– Двести рублей, сегодня не так уж много людей, – сказала она, – душевая слева у входа, кровать выбери любую, где никто не сидит. Если захочешь поесть или попить чаю, скажи мне. Все за отдельную плату. Меня тетя Барият зовут. Все понял?
– Все понял, спасибо большое, держите ваши двести рублей.
– Не за что, ты смотри, какой вежливый, – удивилась Барият и, проследив, как клиент вошел и закрыл за собой дверь, с удвоенной энергией принялась выбивать покрывало.
Учитель по дороге на работу зашел к своему, как он считал для себя, другу – отельеру. Застав его на рабочем месте у себя в гостинице, поприветствовав, спросил его о том, может ли он уделить учителю несколько минут.

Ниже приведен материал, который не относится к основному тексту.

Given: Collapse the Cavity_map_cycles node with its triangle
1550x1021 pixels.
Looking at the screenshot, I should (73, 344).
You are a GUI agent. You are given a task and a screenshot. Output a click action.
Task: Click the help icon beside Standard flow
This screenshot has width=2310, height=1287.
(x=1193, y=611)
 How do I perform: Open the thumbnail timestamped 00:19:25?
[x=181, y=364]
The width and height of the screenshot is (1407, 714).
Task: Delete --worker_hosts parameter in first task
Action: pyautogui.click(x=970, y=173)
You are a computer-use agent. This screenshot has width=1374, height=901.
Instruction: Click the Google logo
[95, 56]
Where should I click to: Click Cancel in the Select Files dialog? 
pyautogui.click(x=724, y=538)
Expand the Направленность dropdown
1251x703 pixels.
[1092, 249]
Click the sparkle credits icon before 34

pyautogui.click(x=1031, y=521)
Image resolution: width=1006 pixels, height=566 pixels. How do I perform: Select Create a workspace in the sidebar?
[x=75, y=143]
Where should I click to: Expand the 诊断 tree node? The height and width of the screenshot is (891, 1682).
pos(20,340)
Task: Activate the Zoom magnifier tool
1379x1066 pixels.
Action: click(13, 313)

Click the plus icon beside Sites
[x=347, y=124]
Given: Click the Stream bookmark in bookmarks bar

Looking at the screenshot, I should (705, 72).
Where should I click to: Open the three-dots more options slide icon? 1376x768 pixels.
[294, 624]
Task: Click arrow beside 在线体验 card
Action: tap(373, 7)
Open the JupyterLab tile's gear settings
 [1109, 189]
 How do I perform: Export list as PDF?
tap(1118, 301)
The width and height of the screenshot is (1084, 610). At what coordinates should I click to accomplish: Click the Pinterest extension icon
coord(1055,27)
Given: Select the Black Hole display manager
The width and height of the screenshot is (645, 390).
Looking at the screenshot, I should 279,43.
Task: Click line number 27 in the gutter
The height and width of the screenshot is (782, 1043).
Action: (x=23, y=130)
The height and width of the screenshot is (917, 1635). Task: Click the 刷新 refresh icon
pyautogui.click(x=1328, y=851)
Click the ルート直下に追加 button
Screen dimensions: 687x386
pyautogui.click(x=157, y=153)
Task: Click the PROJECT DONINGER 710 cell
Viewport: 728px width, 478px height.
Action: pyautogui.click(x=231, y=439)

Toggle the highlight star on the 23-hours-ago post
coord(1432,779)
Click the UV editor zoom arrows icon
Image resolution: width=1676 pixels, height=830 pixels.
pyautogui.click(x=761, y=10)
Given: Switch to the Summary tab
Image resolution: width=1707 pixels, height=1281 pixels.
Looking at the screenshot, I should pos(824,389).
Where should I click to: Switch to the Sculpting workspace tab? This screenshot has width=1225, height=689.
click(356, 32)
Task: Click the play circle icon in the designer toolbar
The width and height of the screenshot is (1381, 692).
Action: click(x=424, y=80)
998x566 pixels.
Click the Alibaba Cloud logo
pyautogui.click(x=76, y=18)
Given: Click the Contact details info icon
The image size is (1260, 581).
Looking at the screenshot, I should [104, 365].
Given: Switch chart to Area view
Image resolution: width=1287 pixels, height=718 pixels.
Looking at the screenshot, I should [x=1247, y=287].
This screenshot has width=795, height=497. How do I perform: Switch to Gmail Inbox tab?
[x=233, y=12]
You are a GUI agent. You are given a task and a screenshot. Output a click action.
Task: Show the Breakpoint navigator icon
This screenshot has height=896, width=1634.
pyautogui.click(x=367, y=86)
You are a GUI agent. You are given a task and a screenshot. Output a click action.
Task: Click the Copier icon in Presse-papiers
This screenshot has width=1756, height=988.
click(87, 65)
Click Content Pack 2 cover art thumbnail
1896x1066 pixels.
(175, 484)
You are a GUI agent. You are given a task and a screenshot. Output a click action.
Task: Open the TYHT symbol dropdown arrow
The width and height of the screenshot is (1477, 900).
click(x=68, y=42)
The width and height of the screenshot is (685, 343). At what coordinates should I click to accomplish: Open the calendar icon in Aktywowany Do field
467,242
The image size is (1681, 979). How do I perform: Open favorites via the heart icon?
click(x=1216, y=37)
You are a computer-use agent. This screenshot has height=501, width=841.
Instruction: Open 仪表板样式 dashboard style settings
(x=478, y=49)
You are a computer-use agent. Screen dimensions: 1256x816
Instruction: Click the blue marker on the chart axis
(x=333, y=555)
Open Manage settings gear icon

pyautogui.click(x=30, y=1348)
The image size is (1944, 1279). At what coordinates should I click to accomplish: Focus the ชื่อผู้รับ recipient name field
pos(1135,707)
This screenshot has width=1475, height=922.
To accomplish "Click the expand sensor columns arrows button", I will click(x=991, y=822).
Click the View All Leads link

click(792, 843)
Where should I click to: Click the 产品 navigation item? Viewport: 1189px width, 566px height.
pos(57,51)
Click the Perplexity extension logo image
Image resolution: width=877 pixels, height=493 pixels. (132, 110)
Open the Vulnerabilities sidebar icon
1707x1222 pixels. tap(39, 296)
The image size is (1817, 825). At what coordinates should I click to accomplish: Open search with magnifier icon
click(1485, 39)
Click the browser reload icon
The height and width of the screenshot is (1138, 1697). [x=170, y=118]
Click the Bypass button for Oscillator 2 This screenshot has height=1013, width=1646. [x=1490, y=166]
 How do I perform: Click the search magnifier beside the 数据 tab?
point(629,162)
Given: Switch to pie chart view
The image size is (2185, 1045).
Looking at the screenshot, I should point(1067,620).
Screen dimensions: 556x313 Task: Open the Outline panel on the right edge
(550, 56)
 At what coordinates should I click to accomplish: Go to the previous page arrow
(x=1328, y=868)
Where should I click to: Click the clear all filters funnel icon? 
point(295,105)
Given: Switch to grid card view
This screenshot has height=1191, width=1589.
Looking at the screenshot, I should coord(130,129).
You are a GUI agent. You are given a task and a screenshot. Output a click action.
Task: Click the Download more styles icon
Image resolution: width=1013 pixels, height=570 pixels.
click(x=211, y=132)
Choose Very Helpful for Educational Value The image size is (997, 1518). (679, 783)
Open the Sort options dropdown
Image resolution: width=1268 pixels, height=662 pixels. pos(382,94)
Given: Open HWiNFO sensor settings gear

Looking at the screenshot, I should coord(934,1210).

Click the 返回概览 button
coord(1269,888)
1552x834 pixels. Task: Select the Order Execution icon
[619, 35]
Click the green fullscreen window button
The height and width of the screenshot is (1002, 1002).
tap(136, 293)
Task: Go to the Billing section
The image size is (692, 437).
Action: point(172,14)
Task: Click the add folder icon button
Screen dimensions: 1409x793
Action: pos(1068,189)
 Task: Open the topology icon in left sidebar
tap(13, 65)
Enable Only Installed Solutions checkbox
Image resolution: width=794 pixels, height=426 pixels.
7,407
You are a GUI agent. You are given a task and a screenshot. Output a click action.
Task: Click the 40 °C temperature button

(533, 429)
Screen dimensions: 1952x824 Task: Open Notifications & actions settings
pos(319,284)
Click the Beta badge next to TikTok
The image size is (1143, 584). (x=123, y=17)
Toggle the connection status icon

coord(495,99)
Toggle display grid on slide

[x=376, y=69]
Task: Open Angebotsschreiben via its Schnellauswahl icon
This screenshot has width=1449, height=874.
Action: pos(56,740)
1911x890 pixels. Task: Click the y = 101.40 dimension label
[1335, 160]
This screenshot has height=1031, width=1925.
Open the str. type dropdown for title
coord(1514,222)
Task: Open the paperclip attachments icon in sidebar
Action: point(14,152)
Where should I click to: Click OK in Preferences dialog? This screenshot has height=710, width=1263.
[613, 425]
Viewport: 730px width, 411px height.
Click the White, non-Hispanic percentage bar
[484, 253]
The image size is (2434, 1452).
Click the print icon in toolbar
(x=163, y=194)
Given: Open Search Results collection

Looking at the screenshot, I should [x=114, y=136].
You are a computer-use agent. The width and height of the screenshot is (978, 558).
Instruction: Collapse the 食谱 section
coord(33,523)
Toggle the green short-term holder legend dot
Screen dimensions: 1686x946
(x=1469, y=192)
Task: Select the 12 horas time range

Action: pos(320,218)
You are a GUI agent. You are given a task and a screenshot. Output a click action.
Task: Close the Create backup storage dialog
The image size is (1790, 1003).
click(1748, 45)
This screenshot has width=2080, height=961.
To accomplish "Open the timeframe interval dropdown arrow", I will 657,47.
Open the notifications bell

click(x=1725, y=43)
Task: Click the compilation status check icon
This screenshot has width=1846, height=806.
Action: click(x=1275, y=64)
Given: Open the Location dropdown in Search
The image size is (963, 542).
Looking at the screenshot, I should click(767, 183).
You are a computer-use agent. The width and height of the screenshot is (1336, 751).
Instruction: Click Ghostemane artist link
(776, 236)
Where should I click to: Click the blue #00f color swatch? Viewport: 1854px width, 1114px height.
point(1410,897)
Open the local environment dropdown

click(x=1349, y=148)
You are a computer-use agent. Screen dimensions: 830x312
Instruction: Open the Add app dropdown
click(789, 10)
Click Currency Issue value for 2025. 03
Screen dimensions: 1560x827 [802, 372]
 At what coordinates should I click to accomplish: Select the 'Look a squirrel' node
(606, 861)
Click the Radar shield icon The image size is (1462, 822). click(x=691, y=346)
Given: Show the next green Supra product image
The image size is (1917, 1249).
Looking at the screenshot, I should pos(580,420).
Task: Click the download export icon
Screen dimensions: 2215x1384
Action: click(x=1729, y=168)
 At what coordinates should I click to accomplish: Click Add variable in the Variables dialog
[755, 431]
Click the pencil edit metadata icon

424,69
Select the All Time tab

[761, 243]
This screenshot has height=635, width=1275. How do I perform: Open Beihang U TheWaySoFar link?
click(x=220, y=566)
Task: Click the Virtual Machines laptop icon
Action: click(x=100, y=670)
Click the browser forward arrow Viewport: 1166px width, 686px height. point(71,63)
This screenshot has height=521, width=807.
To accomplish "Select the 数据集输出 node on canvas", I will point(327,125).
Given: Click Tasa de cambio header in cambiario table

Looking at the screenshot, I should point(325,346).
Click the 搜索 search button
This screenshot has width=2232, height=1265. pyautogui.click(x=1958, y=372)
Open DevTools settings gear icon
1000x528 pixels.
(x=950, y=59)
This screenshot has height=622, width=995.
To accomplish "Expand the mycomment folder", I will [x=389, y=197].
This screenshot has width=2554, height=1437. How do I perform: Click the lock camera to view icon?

– А что? – удивленно ответил тот, – для тебя всегда есть время, случилось что-то? Или на работе не клеится?
– Нет, все нормально, я по другому поводу.
– По какому это другому поводу? – опять удивился отельер.
– Просто поговорить, можно?
– Можно.
– Был я на квартире той, и я понял, почему майор так себя вел, он был психом, да, да, не удивляйтесь-психом! – И, увидев округлившиеся от удивления глаза отельера, продолжил: – Там на стенах в его квартире в деревянных рамочках ультразвуковые снимки его детей, видимо, родившихся мертвыми, везде игрушки, даже не распакованные, детские кровати, детская одежда, красивые платьица, в общем, своего рода кладбище несбывшейся мечты. Видимо, где-то на определенном этапе он потерял связь с реальностью, возможно, пойди он к психиатру, я и другие не подверглись бы мучениям, – подытожил учитель. – Возможно, он очень хотел детей. Но увы! – Развел он руками. – Даже слов нет. Ключ я оставил там же, где и нашел, ну вот, в принципе, и все, что я вам хотел рассказать.
– Мда, – проговорил отельер застывший на некоторое время в задумчивости, – всегда вылезает какая-нибудь особенность человека, когда уже и не ожидаешь, вроде. Даже и не знаю, что думать. Не скажу, что мне от этого стало легче или тяжелее, все равно уже как-то. Война давно пришла в наши дома, погибли многие, и мы не знали, откуда пришла эта беда. Ведь тогда, когда все это начиналось, почти все были кругом коммунисты или комсомольцы, строили светлое будущее и потом бац! – Он ударил по столу. – Капитализм. Ты садись, садись, – попросил он учителя, – я тебя подвезу на работу, – сбивчиво начал он, – выслушай меня, я доверяю тебе, а рассказать это некому больше, кроме как тебе. Не поймут. Так вот, когда это все началось, я работал помощником прокурора, боролся с нарушениями закона, иногда выступал перед коллективами рабочих на предприятиях, и ничего вроде бы не предвещало беды. Конечно, не хватало продуктов, вещей каких-то самых необходимых, но мы как-то справлялись. Но вот когда объявили свободу предпринимательству, вдруг сразу все рухнуло, и я не знаю почему. Люди увлеченно занимались бартером, выпуском каких-то вещей или продуктов питания, цены все время росли, и нам вдруг прекратили выплачивать заработную плату. В стране внезапно не оказалось денег. Ну ты тоже помнишь, наверное, в какой-то степени это и вас в селах коснулось.
– Да, – сказал учитель. – Я был тогда студентом, помню, что были перебои с выплатой стипендий, сигареты пропали в магазинах, сахар, масло, даже зубной пасты не было, – рассмеялся он.